Recently, Avogadro/OpenBabel have been increasing their support for computational chemistry log files. I am hoping that they will learn from our experience at GaussSum/cclib.
GaussSum was the first Python program I ever wrote, and still bears the hallmarks. When I first started GaussSum (a program which analyses the results of comp chem calculations), I would use the test cases from users to fix bugs. Then over time, I'd lose the test cases as I moved from computer to computer. I couldn't place the test cases in my version control system as the test cases might have been the results of someone's research, and they mightn't be happy to see them publicly available.
Things came to head when dealing with the parsing of vibrational frequencies in the various versions of GAMESS. It turned out that each version of GAMESS (PC-GAMESS, WinGAMESS and GAMESS US) had slightly different output for vibrational frequencies. I ended up bouncing between code that worked for WinGAMESS but not GAMESS and vice versa, depending on who sent me the last bug report. In other words, I was wasting my time fixing bugs which might reappear later. It was around this time that (a) I realised I needed a test suite, and (b) I needed public domain test files, so I could use them in my test suite.

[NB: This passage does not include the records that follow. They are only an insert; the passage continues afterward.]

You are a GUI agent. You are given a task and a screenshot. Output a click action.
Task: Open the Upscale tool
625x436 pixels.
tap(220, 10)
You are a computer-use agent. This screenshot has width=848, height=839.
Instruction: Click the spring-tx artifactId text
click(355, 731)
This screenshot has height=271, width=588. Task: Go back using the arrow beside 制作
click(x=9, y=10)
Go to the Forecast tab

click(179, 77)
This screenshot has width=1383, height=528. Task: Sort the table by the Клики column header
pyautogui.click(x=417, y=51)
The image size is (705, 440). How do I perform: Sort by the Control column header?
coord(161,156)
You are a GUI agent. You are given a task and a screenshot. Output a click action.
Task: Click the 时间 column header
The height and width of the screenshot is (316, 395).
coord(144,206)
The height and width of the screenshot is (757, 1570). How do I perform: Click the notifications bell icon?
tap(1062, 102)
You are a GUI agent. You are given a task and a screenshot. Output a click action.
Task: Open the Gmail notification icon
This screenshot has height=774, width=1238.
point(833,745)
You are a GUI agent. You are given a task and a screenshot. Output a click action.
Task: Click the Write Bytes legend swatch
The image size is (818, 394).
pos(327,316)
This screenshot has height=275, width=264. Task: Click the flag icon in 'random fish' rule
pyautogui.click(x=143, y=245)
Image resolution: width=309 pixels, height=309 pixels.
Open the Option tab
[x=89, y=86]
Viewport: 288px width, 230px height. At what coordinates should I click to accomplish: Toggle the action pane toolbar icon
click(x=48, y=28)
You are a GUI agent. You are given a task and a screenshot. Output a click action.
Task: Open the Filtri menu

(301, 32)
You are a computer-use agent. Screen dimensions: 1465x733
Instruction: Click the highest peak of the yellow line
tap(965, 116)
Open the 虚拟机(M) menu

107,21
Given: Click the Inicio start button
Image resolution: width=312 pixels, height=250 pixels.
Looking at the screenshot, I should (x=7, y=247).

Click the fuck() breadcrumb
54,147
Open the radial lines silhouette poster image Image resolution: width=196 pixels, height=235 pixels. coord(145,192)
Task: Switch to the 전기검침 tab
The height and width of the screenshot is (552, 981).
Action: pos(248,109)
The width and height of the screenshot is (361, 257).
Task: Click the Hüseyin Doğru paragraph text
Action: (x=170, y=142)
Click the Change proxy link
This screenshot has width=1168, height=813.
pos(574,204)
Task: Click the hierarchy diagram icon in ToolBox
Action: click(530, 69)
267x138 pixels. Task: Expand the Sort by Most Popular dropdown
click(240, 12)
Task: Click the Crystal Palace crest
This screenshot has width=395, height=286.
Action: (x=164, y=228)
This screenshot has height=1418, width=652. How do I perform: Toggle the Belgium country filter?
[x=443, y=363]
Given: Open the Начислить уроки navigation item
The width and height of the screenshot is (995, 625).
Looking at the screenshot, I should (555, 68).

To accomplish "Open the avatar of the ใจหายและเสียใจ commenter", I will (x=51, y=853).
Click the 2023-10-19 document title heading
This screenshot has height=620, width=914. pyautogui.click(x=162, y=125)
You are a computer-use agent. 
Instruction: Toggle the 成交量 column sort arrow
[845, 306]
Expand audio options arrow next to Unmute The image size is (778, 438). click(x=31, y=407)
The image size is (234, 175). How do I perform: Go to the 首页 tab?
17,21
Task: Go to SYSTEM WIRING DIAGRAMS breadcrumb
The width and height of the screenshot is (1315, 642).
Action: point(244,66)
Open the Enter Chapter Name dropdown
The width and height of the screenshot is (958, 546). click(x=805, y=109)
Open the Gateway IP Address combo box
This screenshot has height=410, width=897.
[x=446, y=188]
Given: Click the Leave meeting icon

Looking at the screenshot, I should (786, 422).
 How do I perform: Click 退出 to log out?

The parser used by GaussSum is now available as a separate project, cclib, and is developed in collaboration with Adam Tenderholt and Karol Langner. This time I put a lot of thought into the test suite, and I think we've done very well. The parsers are initially developed using a set of calculations which are the same for each comp chem package; our test suite ensures that the same results are found in each case and that the units are consistent. We only fix bugs for which a public domain test file is provided ("I place this file in the public domain" is all we need to hear), and regression tests are easily added to the test suite. Our test suite has the final say on commits; commits are reverted if they cause an existing test to fail. This guarantees that cclib can only improve over time.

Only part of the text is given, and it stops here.